Session panelists included:
- Tom Hoge, Managing Director, Silicon Valley Bank
- Alexandra Woodcock, Partner, Mourant
In Depth
Key takeaways included:
- The market for fund financing has increased significantly in recent years, driven in part due to access to liquidity being of specific concern for private equity borrowers in the current economy. The year 2022 saw a particularly sharp uptick in demand for these facilities, with a distinct growth in demand for NAV facilities. Factors influencing this increased demand include a difficult fundraising market and diminished remaining capital funds, with borrowers turning to these facilities for follow-on investments to existing platforms and structures. Many are calling this “the year of the add-on.”
- Borrowers can expect some key differences in the terms of a NAV facility as compared to traditional capital call facilities. The underwriting for lenders under a capital call facility is based on the availability and ability of the lender to call on uncalled capital commitments to fund loan obligations, whereas the underwriting for lenders under a NAV facility is primarily based on the value of the portfolio investment of the fund borrower. The panelists suggested that to qualify for a NAV loan, a “good” NAV facility borrower candidate must have at least five portfolio company assets with no concentrations above 25%.. Other key differences include (1) a longer underwriting process, with the average NAV facility taking eight to 10 weeks to complete the initial underwriting; (2) third-party valuations will be required in an overwhelming majority of cases; (3) a smaller-sized facility (typically 5% to 15% loan-to-value); (4) frequently, at least 50% utilization will be required at closing and (5) generally, higher pricing.

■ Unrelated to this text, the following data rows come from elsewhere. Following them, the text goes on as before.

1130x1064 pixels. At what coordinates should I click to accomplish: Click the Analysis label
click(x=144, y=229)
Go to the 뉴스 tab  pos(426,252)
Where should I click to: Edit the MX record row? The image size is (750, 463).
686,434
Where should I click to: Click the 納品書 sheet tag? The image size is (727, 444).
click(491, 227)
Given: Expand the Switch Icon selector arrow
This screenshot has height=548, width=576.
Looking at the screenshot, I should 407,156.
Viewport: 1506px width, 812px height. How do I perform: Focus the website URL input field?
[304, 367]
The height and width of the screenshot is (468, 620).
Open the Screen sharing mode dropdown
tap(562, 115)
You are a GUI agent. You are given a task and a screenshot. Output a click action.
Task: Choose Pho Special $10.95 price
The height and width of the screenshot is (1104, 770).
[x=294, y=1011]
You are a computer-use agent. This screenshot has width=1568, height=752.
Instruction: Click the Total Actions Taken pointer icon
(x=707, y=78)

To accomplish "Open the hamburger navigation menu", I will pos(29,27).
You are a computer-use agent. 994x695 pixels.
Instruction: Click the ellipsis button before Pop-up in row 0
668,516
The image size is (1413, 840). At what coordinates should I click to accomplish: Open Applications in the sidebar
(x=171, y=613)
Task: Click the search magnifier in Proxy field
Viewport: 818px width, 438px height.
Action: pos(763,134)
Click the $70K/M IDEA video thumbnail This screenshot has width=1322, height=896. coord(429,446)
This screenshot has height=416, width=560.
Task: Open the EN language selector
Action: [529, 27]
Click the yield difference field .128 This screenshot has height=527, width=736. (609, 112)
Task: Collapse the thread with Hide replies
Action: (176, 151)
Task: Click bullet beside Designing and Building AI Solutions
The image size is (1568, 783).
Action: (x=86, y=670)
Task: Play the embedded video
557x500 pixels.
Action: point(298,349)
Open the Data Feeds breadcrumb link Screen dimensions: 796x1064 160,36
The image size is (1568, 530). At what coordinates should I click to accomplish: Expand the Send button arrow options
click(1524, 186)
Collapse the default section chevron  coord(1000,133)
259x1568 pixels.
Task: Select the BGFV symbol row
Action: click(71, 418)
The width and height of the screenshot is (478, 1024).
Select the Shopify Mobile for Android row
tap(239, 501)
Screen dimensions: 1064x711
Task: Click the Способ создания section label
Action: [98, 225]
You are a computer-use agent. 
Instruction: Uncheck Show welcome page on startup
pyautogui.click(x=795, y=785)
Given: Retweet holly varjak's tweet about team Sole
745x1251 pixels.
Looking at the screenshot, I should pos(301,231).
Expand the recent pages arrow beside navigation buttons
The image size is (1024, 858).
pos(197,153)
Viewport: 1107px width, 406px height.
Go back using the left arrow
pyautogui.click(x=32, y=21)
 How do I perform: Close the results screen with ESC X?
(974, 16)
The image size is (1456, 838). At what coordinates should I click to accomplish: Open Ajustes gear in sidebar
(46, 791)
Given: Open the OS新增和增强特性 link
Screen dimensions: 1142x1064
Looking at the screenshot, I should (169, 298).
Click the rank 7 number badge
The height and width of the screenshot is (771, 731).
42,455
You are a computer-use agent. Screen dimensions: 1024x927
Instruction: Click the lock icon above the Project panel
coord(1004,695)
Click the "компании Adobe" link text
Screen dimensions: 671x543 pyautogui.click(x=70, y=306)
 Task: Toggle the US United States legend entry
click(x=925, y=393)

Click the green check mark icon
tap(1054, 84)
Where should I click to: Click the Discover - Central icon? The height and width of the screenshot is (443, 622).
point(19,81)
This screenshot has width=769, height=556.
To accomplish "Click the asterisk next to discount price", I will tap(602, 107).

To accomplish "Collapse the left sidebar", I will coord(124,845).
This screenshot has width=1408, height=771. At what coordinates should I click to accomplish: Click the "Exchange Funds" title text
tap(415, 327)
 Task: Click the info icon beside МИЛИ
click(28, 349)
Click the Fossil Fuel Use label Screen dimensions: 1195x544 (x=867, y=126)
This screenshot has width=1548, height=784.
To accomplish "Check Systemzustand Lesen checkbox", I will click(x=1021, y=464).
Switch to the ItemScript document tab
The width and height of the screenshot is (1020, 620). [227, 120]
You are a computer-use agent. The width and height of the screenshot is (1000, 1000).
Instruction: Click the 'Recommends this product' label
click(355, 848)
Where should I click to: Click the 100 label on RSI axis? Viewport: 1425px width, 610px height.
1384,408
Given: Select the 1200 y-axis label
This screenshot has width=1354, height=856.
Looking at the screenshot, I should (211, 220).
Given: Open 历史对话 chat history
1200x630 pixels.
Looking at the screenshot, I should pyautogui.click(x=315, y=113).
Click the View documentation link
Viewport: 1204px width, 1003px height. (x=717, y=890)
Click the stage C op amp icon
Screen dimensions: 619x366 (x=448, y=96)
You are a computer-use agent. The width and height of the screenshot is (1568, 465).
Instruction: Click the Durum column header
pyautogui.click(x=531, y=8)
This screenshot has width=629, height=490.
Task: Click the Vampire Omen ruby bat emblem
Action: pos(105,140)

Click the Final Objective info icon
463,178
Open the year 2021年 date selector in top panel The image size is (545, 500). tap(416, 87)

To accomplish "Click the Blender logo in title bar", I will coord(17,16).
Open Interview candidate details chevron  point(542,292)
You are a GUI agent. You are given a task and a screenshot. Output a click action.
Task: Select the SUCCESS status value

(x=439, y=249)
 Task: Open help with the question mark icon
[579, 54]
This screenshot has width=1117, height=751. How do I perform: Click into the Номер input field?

- Though, historically, fund financing has been primarily structured as bilateral deals, they are now being syndicated in greater numbers. Lenders are reassessing deals and their risk tolerance given current macroeconomic factors; simply put, a fund financing deal that would have previously been booked as a bilateral deal is now being syndicated. Pros of this trend include access to larger facilities for borrowers, wider access to banking products and lower rates (as compared to a bilateral deal). On the other hand, administrative fees, arranger fees and legal fees will all be higher. Another potential drawback of syndication is that having more lenders could create issues at maturity if a borrower wants to renew but a particular lender wants to exit. This is of special concern for fund financing, as the typical tenor of a capital call facility is only one to two years.
- Many lenders are offering fund financing facilities as relationship builders to the existing funds and clients they work with, and the rise in demand has led to lenders becoming increasingly creative and collaborative to meet the varied needs of their clients. Determining the right utilization for a client’s specific use is key in structuring these deals, and lenders are actively involved in helping their clients find the right size facility in this market. The rise in NAV facilities showcases lenders’ willingness to offer broader options to meet their clients’ needs.